A police spokesperson contacted by the Herald said she did not yet have all of the details about what had happened.

Father Loudeger Mazile, a spokesman for the Catholic Bishops’ Conference of Haiti, said police have given various explanations for using tear gas. He said church officials were told cops fired the gas to disperse the crowd after the Mass to prevent protests. They were also told that some people had started to set cars ablaze.

Mazile said the clergymen did not expect that a Mass to show solidarity with the Haitian people would be marred by violence.

“The church is asking for everyone to remain calm so that we can return to the route of democracy and development,” Mazile said. “We can’t achieve that in the manner we see the country is headed currently.”

Mazile said church leaders have not received any reports of trouble elsewhere, adding that the church will make an assessment of Thursday’s events around the country before it decides its next move.

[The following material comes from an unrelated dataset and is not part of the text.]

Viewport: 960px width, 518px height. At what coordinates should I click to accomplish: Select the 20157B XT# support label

In the city of Jeremie in southwestern Haiti the crowd was equally boisterous as church faithful gathered in front of St. Louis Catholic Church beating pots and other metal implements in protest.

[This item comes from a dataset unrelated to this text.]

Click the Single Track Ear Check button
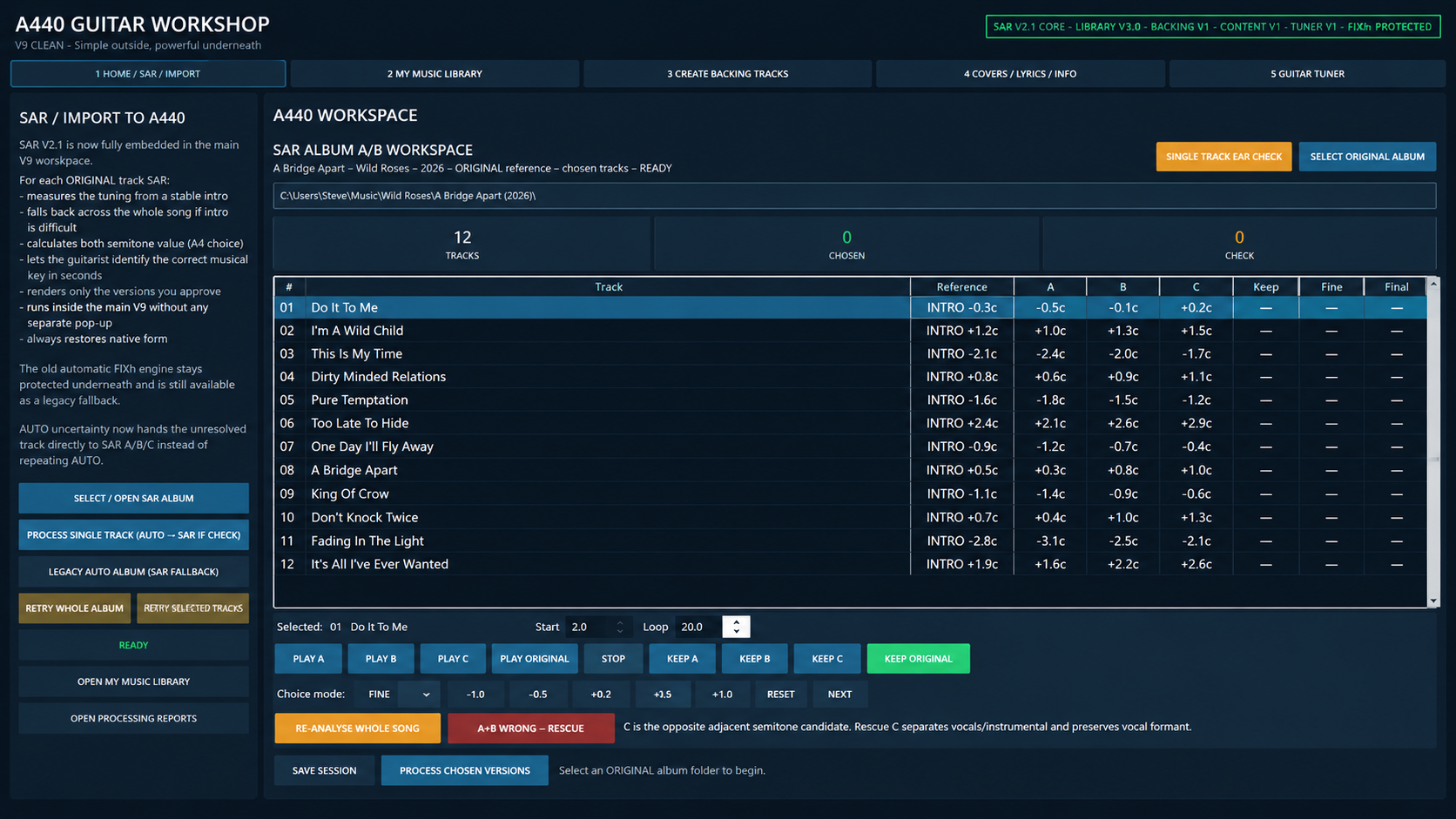Screen dimensions: 1456x819 [1223, 157]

Haiti orphanage attacked by armed bandits, children sexually assaulted, manager says

On top of its crime wave, Haiti is in the throes of a deepening political and constitutional crisis as Moïse clings to power despite massive protests and calls for his resignation and as armed gangs tighten their grip on the Caribbean nation. The U.S. State Department recently reissued its highest-level advisory warning Americans not to travel to Haiti, citing the country’s alarming spike in kidnappings.

On Wednesday, the country’s prime minister, Joseph Jouthe, resigned and Foreign Minister Claude Joseph was named interim prime minister.

Describing Haiti’s recent crime wave as indicative of the country’s “descent into hell,” the Catholic Church this week announced that it would close the doors to all of its schools, universities and offices on Thursday. It asked Haitians to attend Mass and said it would ring all of its church bells across the country at noon.

Similar announcements of closures quickly followed by other civil society groups, including eight different chambers of commerce, the Association of Haitian Industries and the Protestant Federation of Haiti. The rare act of unity was dubbed “Black Thursday,” or “Jeudi Noir” and amounted to a general shutdown of the entire country. All of the country’s banks also closed. Unlike the others businesses however, they did not issue a press release in fear of further antagonizing the government.

The Mass and protest from the Catholic Church came four days after five priests, two nuns and three relatives of a priest were kidnapped. They were abducted on Sunday while driving through the Croix-des-Bouquets suburb to attend the installation of a fellow priest in a nearby parish. One of the priests and one of the nuns are French nationals, triggering reaction not just in France but among Catholics worldwide.

As of Thursday they had not been released, Mazile said. The ransom kidnappings marked the second time in weeks that a religious leader had been abducted by armed gangs.

On April 1, just days before Easter, a group of armed men stormed into a Seventh Day Adventist service as it was being live-streamed on FaceBook and kidnapped the pastor, a well-known pianist and two technicians. The four were eventually released after an undisclosed ransom was paid.

During Thursday’s service, the Catholic bishops asked for the release of their kidnapped clergy and everyone who is currently being held hostage without families having to pay ransom. They noted that kidnapping is a crime condemned by international law.

Monsignor Launay Saturné, president of the Catholic Bishops’ Conference of Haiti and archbishop of Cap-Haïtien, said during the Mass that foreign nations should not let Haiti and Haitians go at it alone.

Bishops, he said, wished “that friendly countries not behave as passive witnesses to what Haiti is going through today.”